• **TEXT UNDER STUDY**:
===
The Association: Studies have linked COVID isolation to increased domestic violence. Have you seen this, and what has this meant for your work at the National Link Coalition?
Phil Arkow: Yes, and I presented on this in November at the Canadian Violence Link conference. COVID has also impacted child and elder abuse, animal abuse and behavior, animal support services, and veterinary medicine.
The Association: How has the field of animal welfare changed since you began your career?
Phil Arkow: When I joined the field in 1973…
There were only 6 of us in the entire country doing humane education full-time. Today there’s an Association of Professional Humane Educators with over 350 members.
Back then, humane societies thought they had nothing in common with animal control agencies. Animal control agencies were not even allowed to join the American Humane Association, so we formed NACA. Today the field is called Animal Care & Control, and California and Colorado have wisely merged their state humane federations and animal control associations.
Humane societies fought with veterinarians over low-cost spay/neuter. Today there is a vibrant Association of Shelter Veterinarians, veterinary forensics is a recognized specialty to help advance animal cruelty prosecutions, and the One Health/One Welfare movements join veterinary and human medicine in recognizing The Link between animal abuse and human violence.
What was then called “pet therapy” was in its infancy; today Animal-Assisted Therapy & Activities are widely recognized as using the power of the human-animal bond to help people with special needs.
The Association: Thank you for reminding us of these positive changes. What about the public’s perception of shelters and how we talk about our work?
===
• **INFORMATION SHOWN**:
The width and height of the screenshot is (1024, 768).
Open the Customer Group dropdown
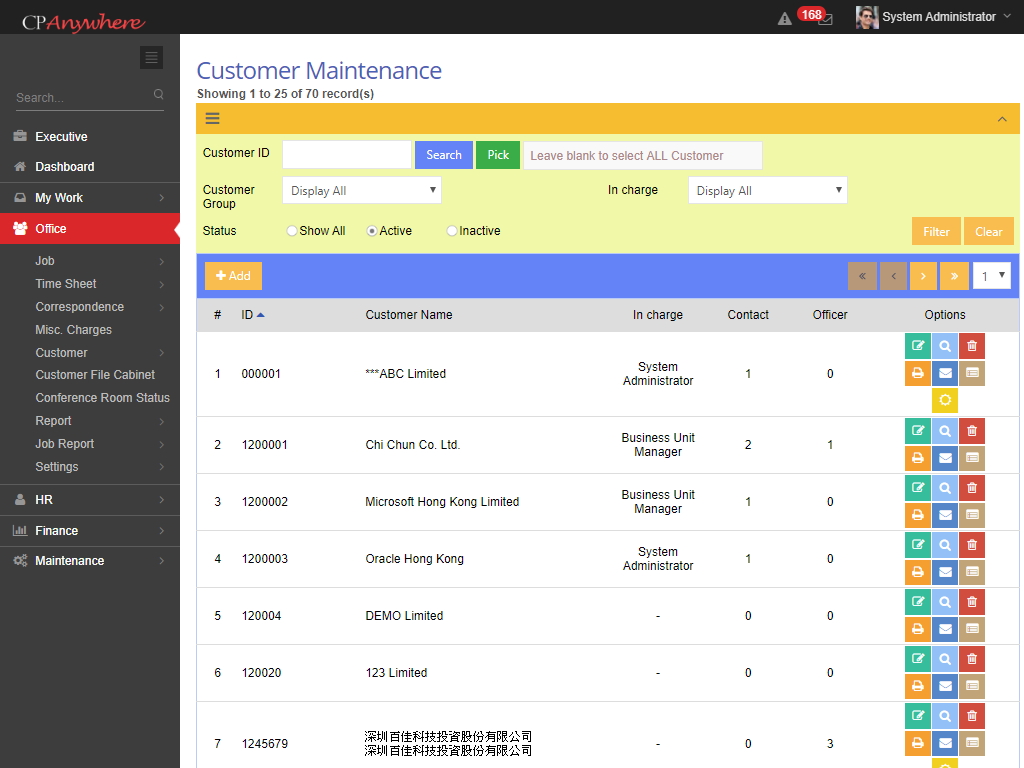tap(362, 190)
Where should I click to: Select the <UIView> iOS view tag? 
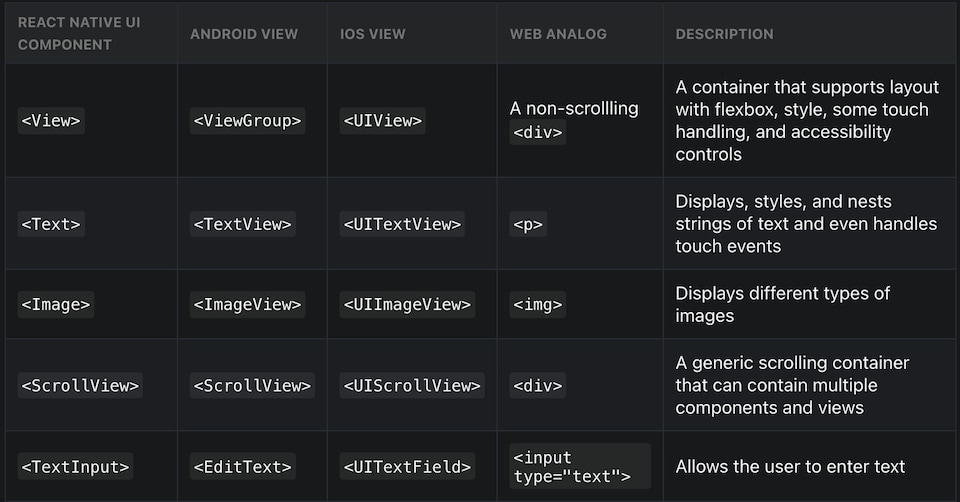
===
• **APPLY WHAT YOU READ**:
a) Copy out the part of the interview with Phil Arkow running from "Humane societies fought" down to "and human violence.", with "low-cost spay/neuter" swapped for "affordable spay/neuter".
b) Carry on the interview with Phil Arkow about animal welfare from its last line.

• **ANSWER SET**:
a)
Humane societies fought with veterinarians over affordable spay/neuter. Today there is a vibrant Association of Shelter Veterinarians, veterinary forensics is a recognized specialty to help advance animal cruelty prosecutions, and the One Health/One Welfare movements join veterinary and human medicine in recognizing The Link between animal abuse and human violence.

b)
Phil Arkow: At a SAWA meeting in 1979, Bill Barrow predicted that unless humane societies and shelters undertook a marketing approach that emphasized how animal welfare helps people, they would be phased out of existence by more powerful human-oriented charities and by the emerging professionalism of animal control. More than 40 years later, we are seeing many shelters rebrand themselves as emphasized in what I found to be the three most compelling statements of this era:
- A 2007 study found, “Animal rights and family protection agencies often represent independent or marginally linked organizational structures. Consequently, services for the protection of humans and animals frequently lack integration and coordination.”
- A 2010 study commissioned by the ASPCA reported that “When it comes to cruelty to animals, both law enforcement and the public rank violence against humans above animal cruelty. Animal abuse is seen as a fairly important issue, but just can’t compete. Research demonstrating correlations between animal abuse and human violence has an effect on how seriously law enforcement and the public take animal cruelty issues.”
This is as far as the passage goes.